**SOURCE EXTRACT**

####################

That reason is money.

More precisely, some people were set to make truckloads of it from this deal, whether directly or indirectly, and they wanted to conceal their identity and their methods. There is no other logical explanation for such secrecy.

If it were not the case, if the parties involved were purely trying to improve the country’s health service, the government would have been free to be open and transparent about it. And please, let it not hide behind the usual smokescreen of ‘commercial interests’ – that excuse does not account for the opacity of the dealings.

It is scandalous that the government has been so dishonest with its citizens in a matter so sensitive as their health, quite apart from what may lie hidden behind the deliberately complex structure underlying Vitals, leading all the way back to the British Virgin Islands.

The deep suspicion that there is something very rotten in the whole affair is fully justified given the background of alleged kickbacks and money laundering, impunity and shackling of law enforcement that continue to snap at the heels of the government’s inner circle.

####################

**Stored records**
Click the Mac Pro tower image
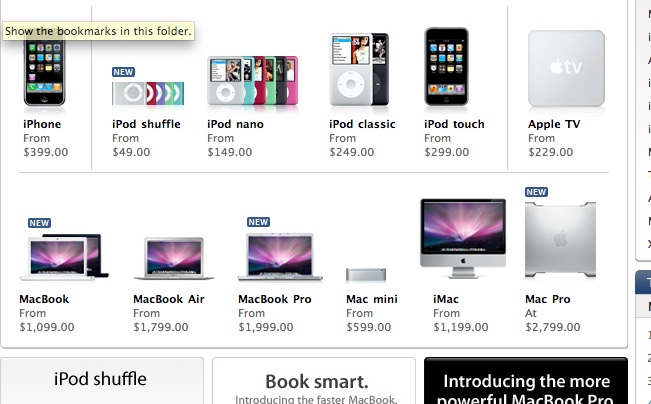The height and width of the screenshot is (404, 651). [x=560, y=240]
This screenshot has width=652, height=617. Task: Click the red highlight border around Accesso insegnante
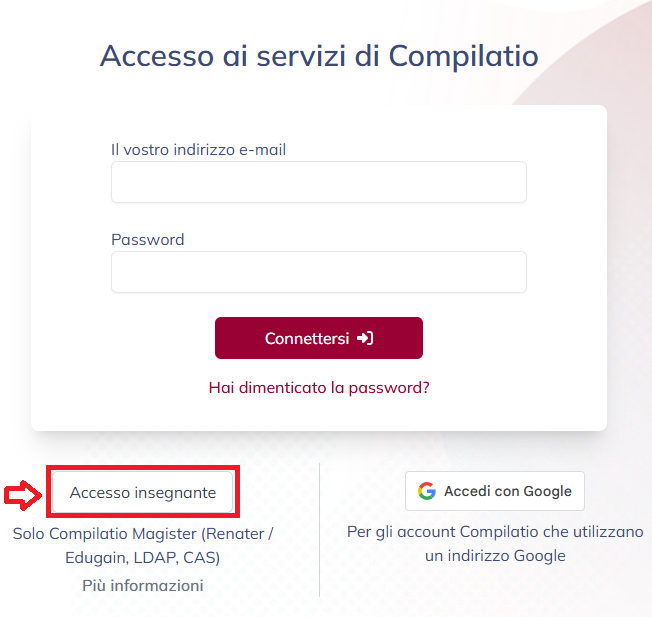(x=143, y=467)
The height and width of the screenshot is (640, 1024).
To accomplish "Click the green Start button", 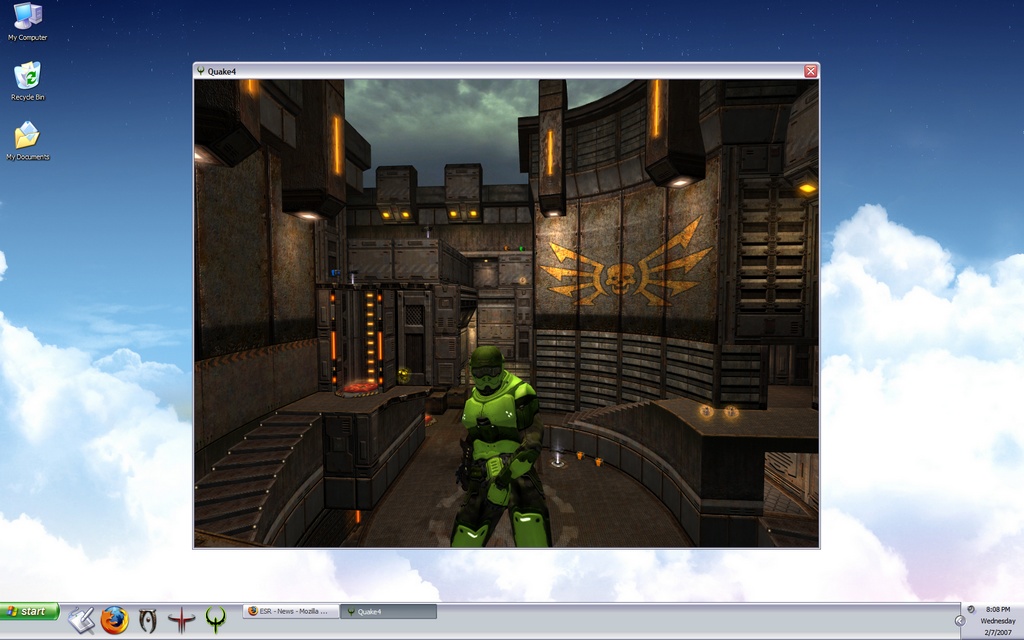I will pyautogui.click(x=29, y=611).
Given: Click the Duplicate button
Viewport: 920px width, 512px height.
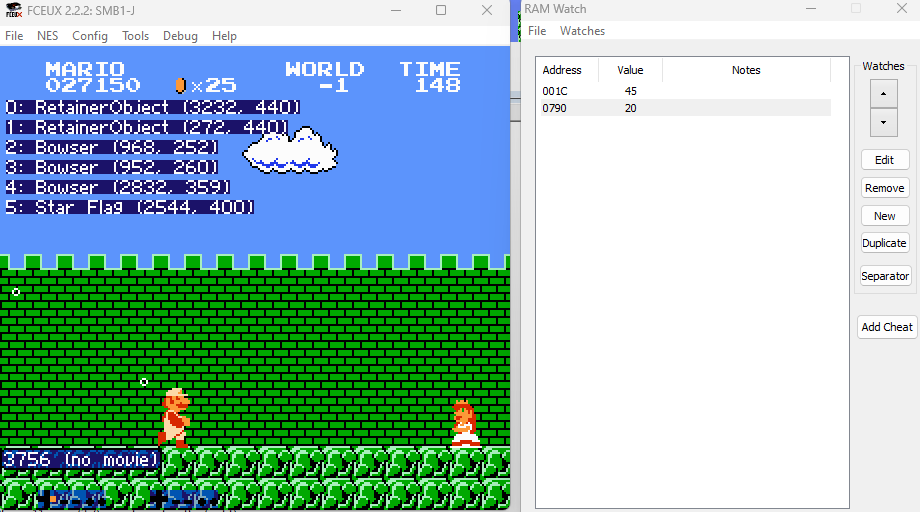Looking at the screenshot, I should [884, 243].
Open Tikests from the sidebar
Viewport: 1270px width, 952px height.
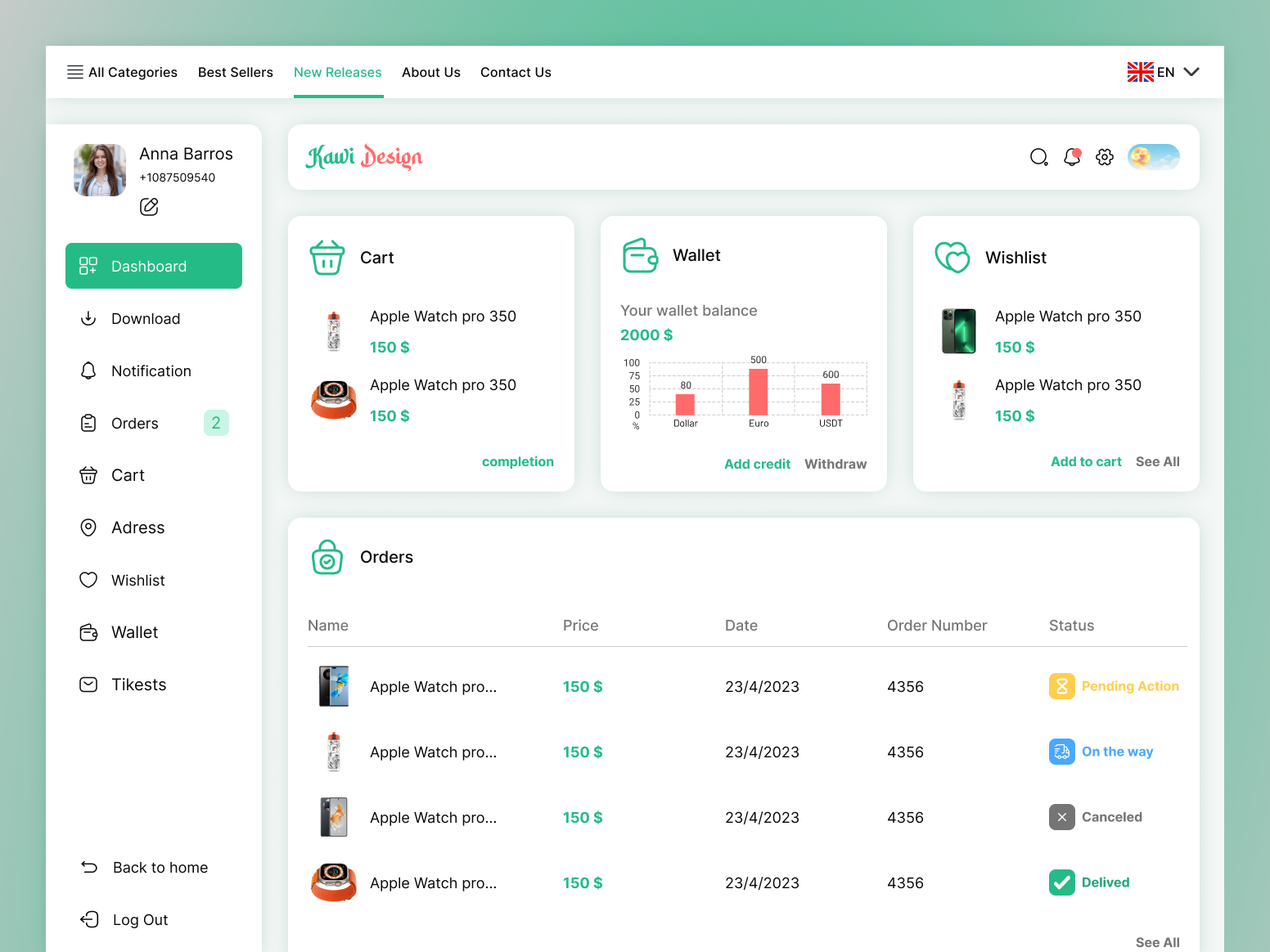tap(138, 685)
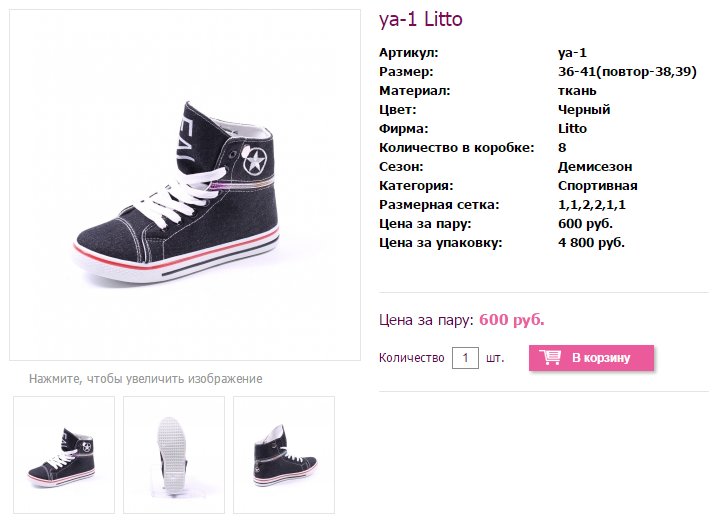The width and height of the screenshot is (709, 531).
Task: Click the size range "36-41(повтор-38,39)"
Action: point(627,72)
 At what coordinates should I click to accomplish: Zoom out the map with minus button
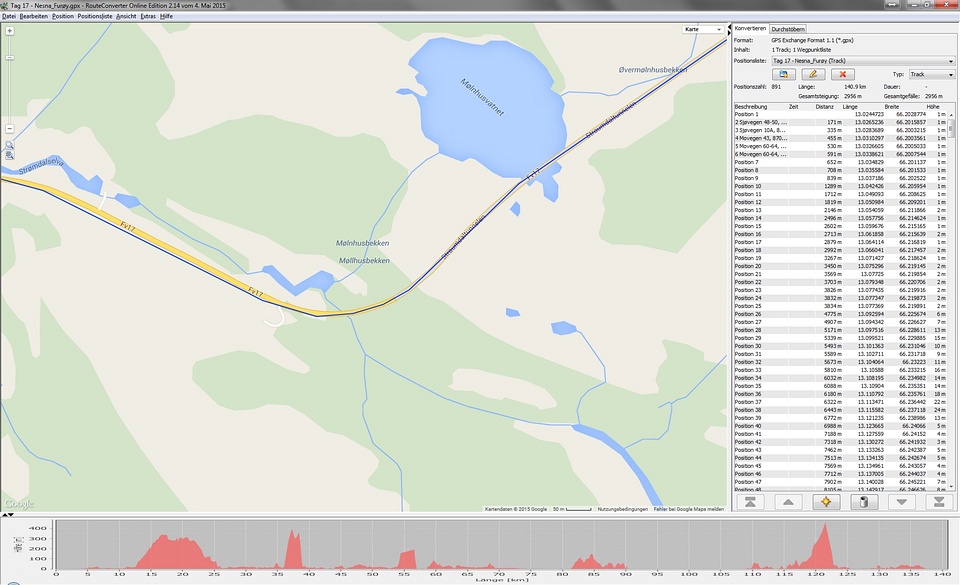(10, 129)
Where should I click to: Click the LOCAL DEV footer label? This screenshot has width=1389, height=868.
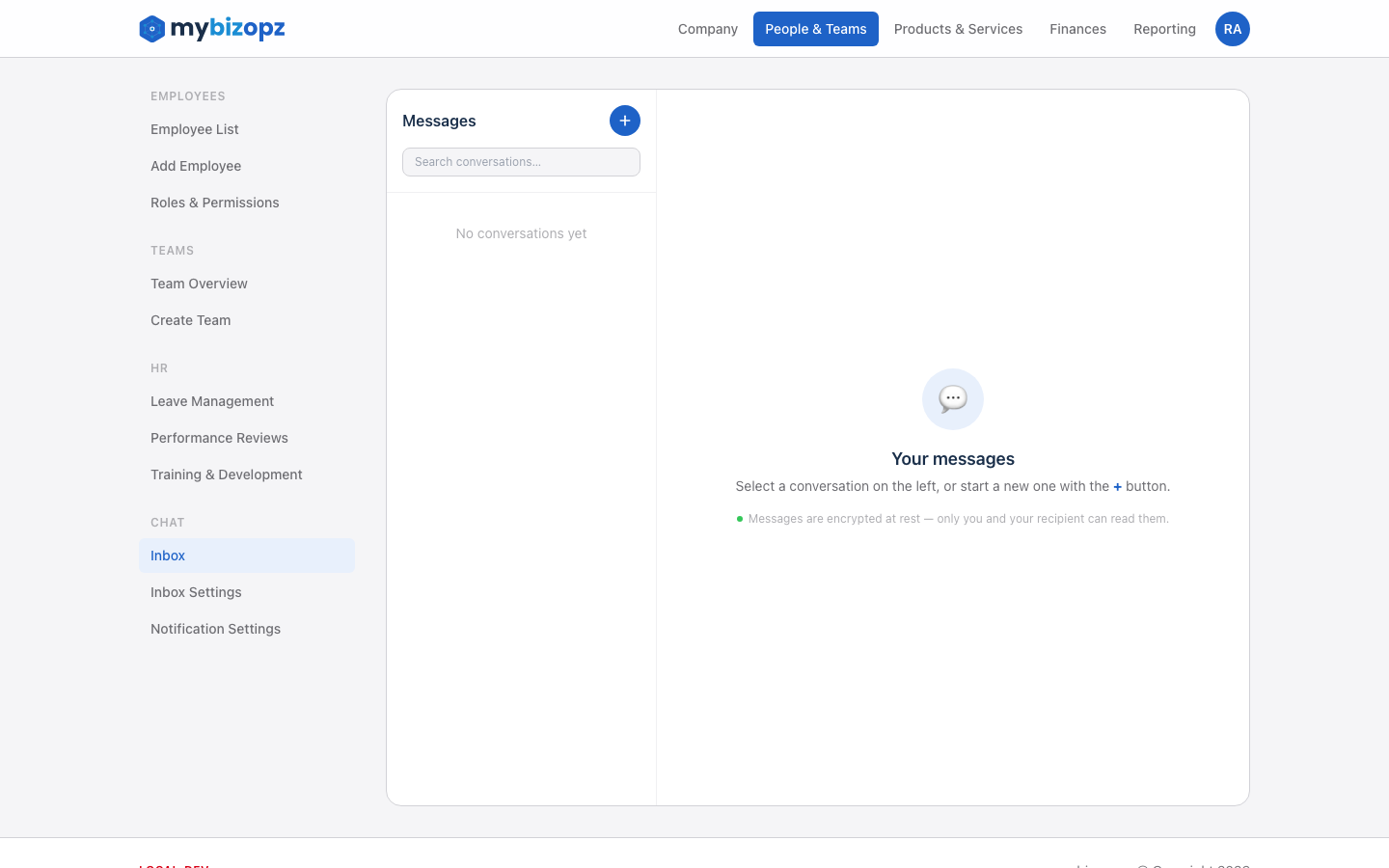(174, 865)
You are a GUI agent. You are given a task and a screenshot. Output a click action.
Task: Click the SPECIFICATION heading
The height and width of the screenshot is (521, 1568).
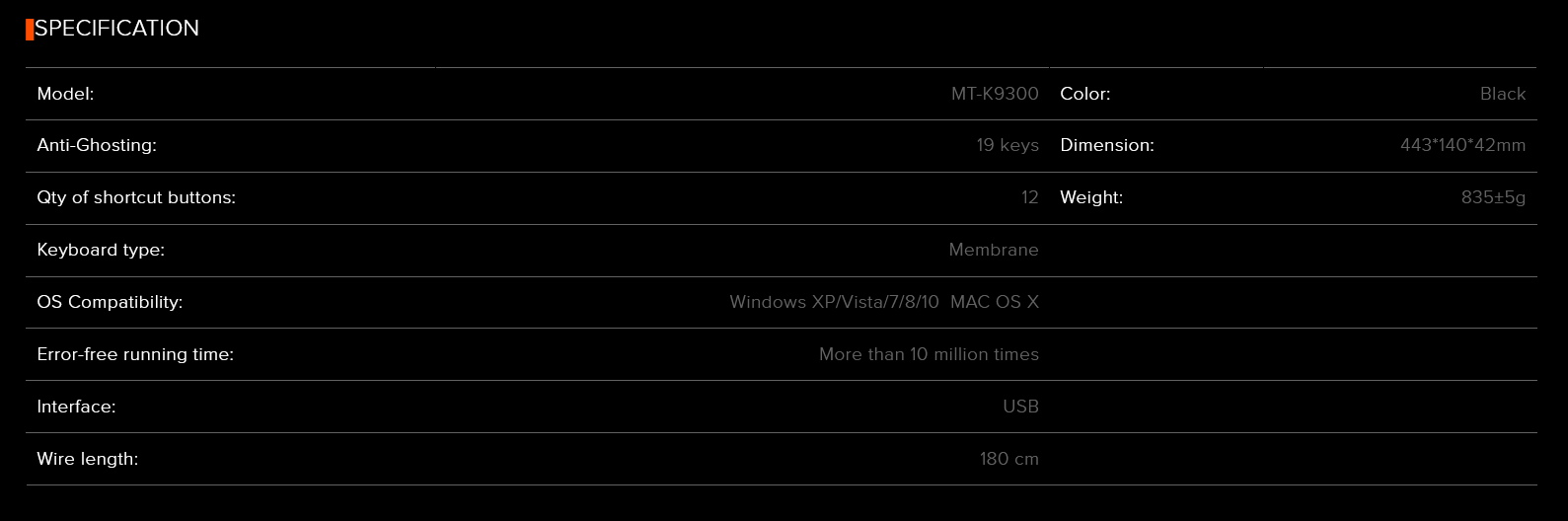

####################

**TO DO**
a. Rewrite the Vitals passage from "That reason is" to "of the dealings.", inclusive, replacing "government" with "administration".
b. According to the Vitals passage, where does the structure underlying Vitals lead all the way back to?
c. Continue the Vitals passage from its last sentence.

**ANSWERS BELOW**
a.
That reason is money.

More precisely, some people were set to make truckloads of it from this deal, whether directly or indirectly, and they wanted to conceal their identity and their methods. There is no other logical explanation for such secrecy.

If it were not the case, if the parties involved were purely trying to improve the country’s health service, the administration would have been free to be open and transparent about it. And please, let it not hide behind the usual smokescreen of ‘commercial interests’ – that excuse does not account for the opacity of the dealings.

b. The British Virgin Islands.

c.
Who is improperly or illicitly getting richer off the people’s backs? This is the million-dollar question.

And it will not go away.

The people demand answers. Even more so because Vitals has now failed spectacularly and it is selling off its hospitals concession.

Before the company disappears, the people want to know exactly what it gave back for the millions it received in taxpayer funds. They want to be assured that their money is not lining the pockets of a corrupt few. They want to be sure they haven’t been robbed.

And they don’t want to wait for the National Audit Office to conclude its investigation before finding out, if ever. They want to know now. It is their unassailable right.

Meanwhile, journalists from across the media are closing in. They can’t all be silenced.